● AIM OF THE EXERCISE:
In the records below, switch every "callout" to "speech bubble" and write them out again with nothing else changed.

● MATERIAL:

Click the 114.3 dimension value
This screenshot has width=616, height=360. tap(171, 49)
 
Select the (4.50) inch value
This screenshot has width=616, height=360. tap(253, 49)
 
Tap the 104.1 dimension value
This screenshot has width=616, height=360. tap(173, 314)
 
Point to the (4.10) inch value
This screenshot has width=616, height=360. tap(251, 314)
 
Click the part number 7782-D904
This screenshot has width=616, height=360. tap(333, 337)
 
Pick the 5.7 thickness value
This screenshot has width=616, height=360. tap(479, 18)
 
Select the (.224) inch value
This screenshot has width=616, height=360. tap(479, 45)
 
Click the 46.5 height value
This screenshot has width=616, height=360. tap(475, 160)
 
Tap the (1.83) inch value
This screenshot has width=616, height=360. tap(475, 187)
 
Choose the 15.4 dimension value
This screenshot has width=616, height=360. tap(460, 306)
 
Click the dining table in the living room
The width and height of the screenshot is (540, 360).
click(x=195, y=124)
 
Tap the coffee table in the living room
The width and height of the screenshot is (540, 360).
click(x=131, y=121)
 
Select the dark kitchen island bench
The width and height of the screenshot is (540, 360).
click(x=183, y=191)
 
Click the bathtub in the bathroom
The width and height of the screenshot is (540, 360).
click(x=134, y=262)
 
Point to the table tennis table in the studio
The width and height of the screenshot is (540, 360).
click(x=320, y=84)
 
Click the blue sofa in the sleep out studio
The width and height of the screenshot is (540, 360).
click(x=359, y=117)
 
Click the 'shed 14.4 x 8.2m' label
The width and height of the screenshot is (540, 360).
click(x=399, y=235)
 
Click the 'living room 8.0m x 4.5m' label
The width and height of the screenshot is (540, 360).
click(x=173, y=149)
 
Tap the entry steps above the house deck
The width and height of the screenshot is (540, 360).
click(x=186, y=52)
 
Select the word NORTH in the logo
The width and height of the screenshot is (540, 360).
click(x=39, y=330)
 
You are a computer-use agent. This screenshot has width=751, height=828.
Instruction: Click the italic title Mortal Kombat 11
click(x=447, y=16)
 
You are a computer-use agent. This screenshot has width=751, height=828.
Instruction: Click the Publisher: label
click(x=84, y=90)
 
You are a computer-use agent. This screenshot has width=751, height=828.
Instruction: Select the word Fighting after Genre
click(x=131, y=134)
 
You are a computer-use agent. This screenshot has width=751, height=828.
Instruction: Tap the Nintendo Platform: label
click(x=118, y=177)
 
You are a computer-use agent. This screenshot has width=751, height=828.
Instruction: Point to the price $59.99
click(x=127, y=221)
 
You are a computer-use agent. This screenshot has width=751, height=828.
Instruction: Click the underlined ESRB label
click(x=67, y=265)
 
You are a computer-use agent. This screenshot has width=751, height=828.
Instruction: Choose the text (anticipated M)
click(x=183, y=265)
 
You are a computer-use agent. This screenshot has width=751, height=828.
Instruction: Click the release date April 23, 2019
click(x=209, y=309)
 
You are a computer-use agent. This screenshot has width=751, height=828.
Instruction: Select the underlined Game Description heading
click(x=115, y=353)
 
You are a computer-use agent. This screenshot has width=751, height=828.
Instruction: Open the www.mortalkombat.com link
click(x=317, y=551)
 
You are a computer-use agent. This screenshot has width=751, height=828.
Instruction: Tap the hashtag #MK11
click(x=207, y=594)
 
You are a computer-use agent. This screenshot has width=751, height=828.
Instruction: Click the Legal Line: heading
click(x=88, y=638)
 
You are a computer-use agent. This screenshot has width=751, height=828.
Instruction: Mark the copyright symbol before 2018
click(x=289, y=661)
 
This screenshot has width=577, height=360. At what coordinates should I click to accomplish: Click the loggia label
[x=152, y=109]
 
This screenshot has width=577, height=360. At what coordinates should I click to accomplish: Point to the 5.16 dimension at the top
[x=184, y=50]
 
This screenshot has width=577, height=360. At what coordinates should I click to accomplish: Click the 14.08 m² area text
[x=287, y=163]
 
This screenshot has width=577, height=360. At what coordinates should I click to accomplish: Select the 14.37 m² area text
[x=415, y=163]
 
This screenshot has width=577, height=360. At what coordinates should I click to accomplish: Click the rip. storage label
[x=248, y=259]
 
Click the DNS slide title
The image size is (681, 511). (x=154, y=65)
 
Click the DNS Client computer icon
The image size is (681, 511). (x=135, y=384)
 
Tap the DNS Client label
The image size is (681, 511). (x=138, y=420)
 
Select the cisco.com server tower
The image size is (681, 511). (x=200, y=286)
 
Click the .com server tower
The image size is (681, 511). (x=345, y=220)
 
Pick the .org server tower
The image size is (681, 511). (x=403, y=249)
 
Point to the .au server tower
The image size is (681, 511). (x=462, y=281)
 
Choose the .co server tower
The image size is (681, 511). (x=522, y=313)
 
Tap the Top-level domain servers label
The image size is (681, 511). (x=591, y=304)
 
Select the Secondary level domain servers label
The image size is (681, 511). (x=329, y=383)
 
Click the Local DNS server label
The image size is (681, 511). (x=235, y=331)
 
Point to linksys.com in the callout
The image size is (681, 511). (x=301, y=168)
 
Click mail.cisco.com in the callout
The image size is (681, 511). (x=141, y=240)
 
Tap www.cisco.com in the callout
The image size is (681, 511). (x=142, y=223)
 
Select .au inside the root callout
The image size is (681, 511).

● TASK RESULT:
Click the 114.3 dimension value
This screenshot has width=616, height=360. tap(171, 49)
 
Select the (4.50) inch value
This screenshot has width=616, height=360. tap(253, 49)
 
Tap the 104.1 dimension value
This screenshot has width=616, height=360. tap(173, 314)
 
Point to the (4.10) inch value
This screenshot has width=616, height=360. tap(251, 314)
 
Click the part number 7782-D904
This screenshot has width=616, height=360. tap(333, 337)
 
Pick the 5.7 thickness value
This screenshot has width=616, height=360. tap(479, 18)
 
Select the (.224) inch value
This screenshot has width=616, height=360. tap(479, 45)
 
Click the 46.5 height value
This screenshot has width=616, height=360. tap(475, 160)
 
Tap the (1.83) inch value
This screenshot has width=616, height=360. tap(475, 187)
 
Choose the 15.4 dimension value
This screenshot has width=616, height=360. tap(460, 306)
 
Click the dining table in the living room
The width and height of the screenshot is (540, 360).
click(x=195, y=124)
 
Tap the coffee table in the living room
The width and height of the screenshot is (540, 360).
click(x=131, y=121)
 
Select the dark kitchen island bench
The width and height of the screenshot is (540, 360).
click(x=183, y=191)
 
Click the bathtub in the bathroom
The width and height of the screenshot is (540, 360).
click(x=134, y=262)
 
Point to the table tennis table in the studio
The width and height of the screenshot is (540, 360).
click(x=320, y=84)
 
Click the blue sofa in the sleep out studio
The width and height of the screenshot is (540, 360).
click(x=359, y=117)
 
Click the 'shed 14.4 x 8.2m' label
The width and height of the screenshot is (540, 360).
click(x=399, y=235)
 
Click the 'living room 8.0m x 4.5m' label
The width and height of the screenshot is (540, 360).
click(x=173, y=149)
 
Tap the entry steps above the house deck
The width and height of the screenshot is (540, 360).
click(x=186, y=52)
 
Select the word NORTH in the logo
The width and height of the screenshot is (540, 360).
click(x=39, y=330)
 
You are a computer-use agent. This screenshot has width=751, height=828.
Instruction: Click the italic title Mortal Kombat 11
click(x=447, y=16)
 
You are a computer-use agent. This screenshot has width=751, height=828.
Instruction: Click the Publisher: label
click(x=84, y=90)
 
You are a computer-use agent. This screenshot has width=751, height=828.
Instruction: Select the word Fighting after Genre
click(x=131, y=134)
 
You are a computer-use agent. This screenshot has width=751, height=828.
Instruction: Tap the Nintendo Platform: label
click(x=118, y=177)
 
You are a computer-use agent. This screenshot has width=751, height=828.
Instruction: Point to the price $59.99
click(x=127, y=221)
 
You are a computer-use agent. This screenshot has width=751, height=828.
Instruction: Click the underlined ESRB label
click(x=67, y=265)
 
You are a computer-use agent. This screenshot has width=751, height=828.
Instruction: Choose the text (anticipated M)
click(x=183, y=265)
 
You are a computer-use agent. This screenshot has width=751, height=828.
Instruction: Click the release date April 23, 2019
click(x=209, y=309)
 
You are a computer-use agent. This screenshot has width=751, height=828.
Instruction: Select the underlined Game Description heading
click(x=115, y=353)
 
You are a computer-use agent. This screenshot has width=751, height=828.
Instruction: Open the www.mortalkombat.com link
click(x=317, y=551)
 
You are a computer-use agent. This screenshot has width=751, height=828.
Instruction: Tap the hashtag #MK11
click(x=207, y=594)
 
You are a computer-use agent. This screenshot has width=751, height=828.
Instruction: Click the Legal Line: heading
click(x=88, y=638)
 
You are a computer-use agent. This screenshot has width=751, height=828.
Instruction: Mark the copyright symbol before 2018
click(x=289, y=661)
 
This screenshot has width=577, height=360. At what coordinates should I click to accomplish: Click the loggia label
[x=152, y=109]
 
This screenshot has width=577, height=360. At what coordinates should I click to accomplish: Point to the 5.16 dimension at the top
[x=184, y=50]
 
This screenshot has width=577, height=360. At what coordinates should I click to accomplish: Click the 14.08 m² area text
[x=287, y=163]
 
This screenshot has width=577, height=360. At what coordinates should I click to accomplish: Select the 14.37 m² area text
[x=415, y=163]
 
This screenshot has width=577, height=360. At what coordinates should I click to accomplish: Click the rip. storage label
[x=248, y=259]
 
Click the DNS slide title
The image size is (681, 511). (x=154, y=65)
 
Click the DNS Client computer icon
The image size is (681, 511). (x=135, y=384)
 
Tap the DNS Client label
The image size is (681, 511). (x=138, y=420)
 
Select the cisco.com server tower
The image size is (681, 511). (x=200, y=286)
 
Click the .com server tower
The image size is (681, 511). (x=345, y=220)
 
Pick the .org server tower
The image size is (681, 511). (x=403, y=249)
 
Point to the .au server tower
The image size is (681, 511). (x=462, y=281)
 
Choose the .co server tower
The image size is (681, 511). (x=522, y=313)
 
Tap the Top-level domain servers label
The image size is (681, 511). (x=591, y=304)
 
Select the Secondary level domain servers label
The image size is (681, 511). (x=329, y=383)
 
Click the Local DNS server label
The image size is (681, 511). (x=235, y=331)
 
Point to linksys.com in the speech bubble
The image size is (681, 511). (x=301, y=168)
 
Click mail.cisco.com in the speech bubble
The image size is (681, 511). (x=141, y=240)
 
Tap www.cisco.com in the speech bubble
The image size is (681, 511). (x=142, y=223)
 
Select .au inside the root speech bubble
The image size is (681, 511).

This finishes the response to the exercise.